Abstract
Glucosinolate (GSL) is associated with clubroot disease, which is caused by the obligate biotrophic protist Plasmodiophora brassicae. Due to the complicated composition of GSLs, their exact role in clubroot disease development remains unclear. By investigating clubroot disease resistance in cruciferous plants and characterizing the GSL content in seeds, we can determine if clubroot disease development is related to the components of GSLs. The difference in the infection process between Matthiola incana L. (resistant) and Brassica napus L. (susceptible) was determined. Root hair infection was definitely observed in both resistant and susceptible hosts, but no infection was observed during the cortical infection stage in resistant roots; this finding was verified by molecular detection of P. brassicae via PCR amplification at various times after inoculation. Based on the time course detection of the contents and compositions of GSLs after P. brassicae inoculation, susceptible roots exhibited increased accumulation of aliphatic, indolic, and aromatic GSLs in B. napus, but only aromatic GSLs were significantly increased in M. incana. Gluconapin, which was the main aliphatic GSL in B. napus and present only in B. napus, was significantly increased during the secondary infection stage. Quantification of the internal jasmonic acid (JA) concentration showed that both resistant and susceptible plants exhibited an enhanced level of JA, particularly in susceptible roots. The exogenous JA treatment induced aliphatic GSLs in B. napus and aromatic GSLs in M. incana. JA-induced aromatic GSLs may be involved in the defense against P. brassicae, whereas aliphatic GSLs induced by JA in B. napus likely play a role during the secondary infection stage. Three candidate MYB28 genes regulate the content of aliphatic GSLs identified in B. napus; one such gene was BnMYB28.1, which was significantly increased following both the treatment with exogenous JA and P. brassicae inoculation. In summary, the increased content of JA during the secondary infection stage may induce the expression of BnMYB28.1, which caused the accumulation of aliphatic GSLs in clubroot disease development.
Highlights
Clubroot disease in cruciferous crops, those belonging to the Brassicaceae family, is caused by the obligate biotrophic protist Plasmodiophora brassicae (Dixon, 2009)

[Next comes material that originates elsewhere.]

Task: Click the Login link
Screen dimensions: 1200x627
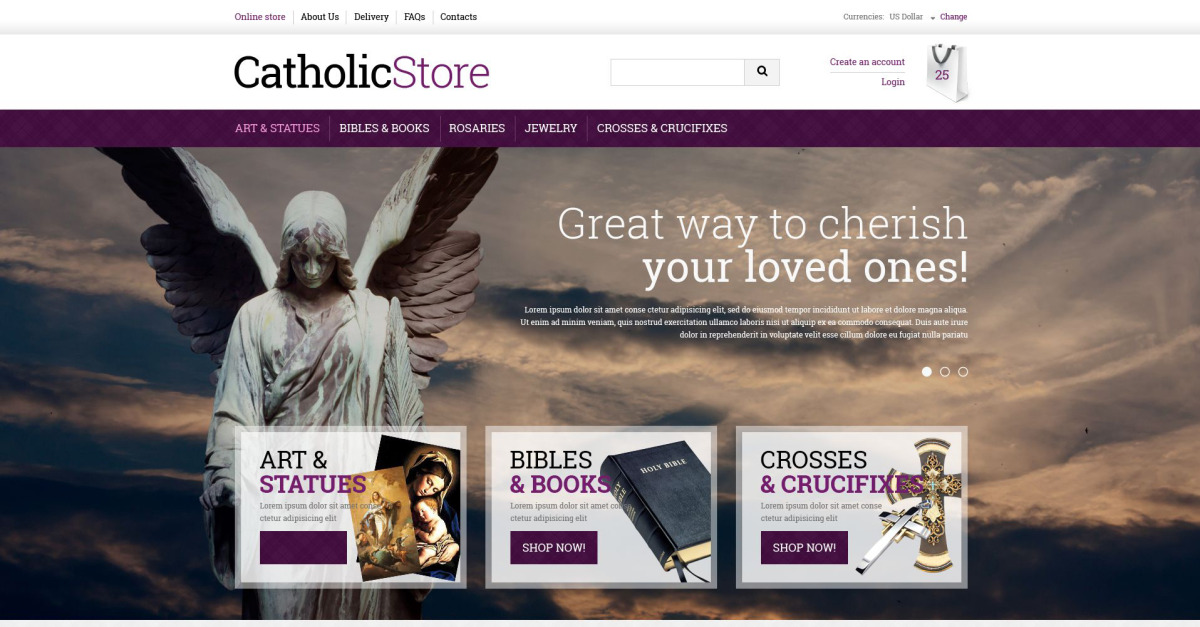Action: coord(893,82)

High auxin levels are involved in gall formation during the late infection stage, and indolic GSLs are in turn precursors for indole-3-acetic acid (IAA) biosynthesis and are correlated with clubroot disease severity (Ludwig-Muller et al, 1999b; Ludwig-Muller, 2009)

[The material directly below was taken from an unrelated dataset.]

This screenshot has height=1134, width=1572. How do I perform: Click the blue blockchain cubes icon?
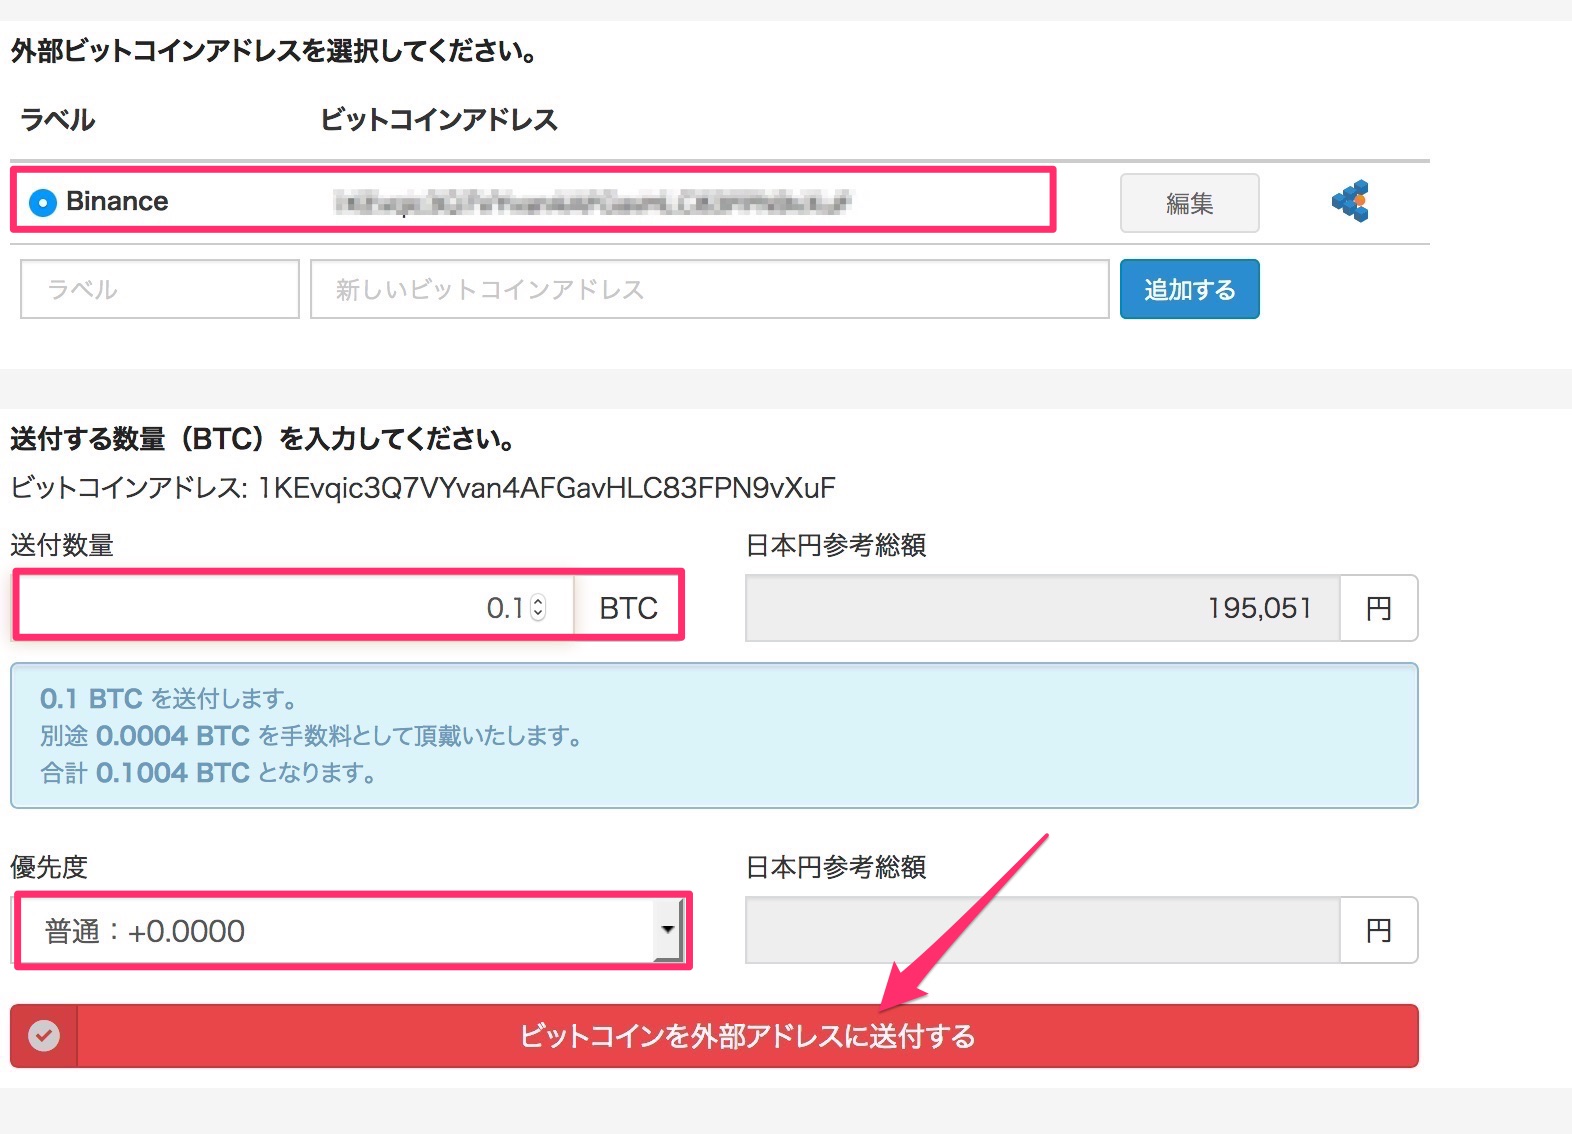(x=1350, y=201)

A relatively low level of the pathogen was detected in resistant roots, and the pathogen level decreased after 21 days after inoculation (DAI), suggesting that the infection in M. incana was at the root hair infection stage
Summary
Clubroot disease in cruciferous crops, those belonging to the Brassicaceae family, is caused by the obligate biotrophic protist Plasmodiophora brassicae (Dixon, 2009). The glucosinolates (GSLs), which are synthetized from amino acids and sugars, compose one of the largest known groups of secondary metabolites in the Brassicaceae family (Ishida et al, 2014). The GSLs are classified into three groups (aliphatic, aromatic, and indolic GSL) according to their amino acid precursors (Wittstock and Halkier, 2002). In Brassica cultivars and A. thaliana mutants, clubroot disease severity is correlated with the content of indole GSLs, which are considered precursors for auxin biosynthesis (Ludwig-Muller et al, 1999b). High auxin levels are involved in gall formation during the late infection stage, and indolic GSLs are in turn precursors for indole-3-acetic acid (IAA) biosynthesis and are correlated with clubroot disease severity (Ludwig-Muller et al, 1999b; Ludwig-Muller, 2009)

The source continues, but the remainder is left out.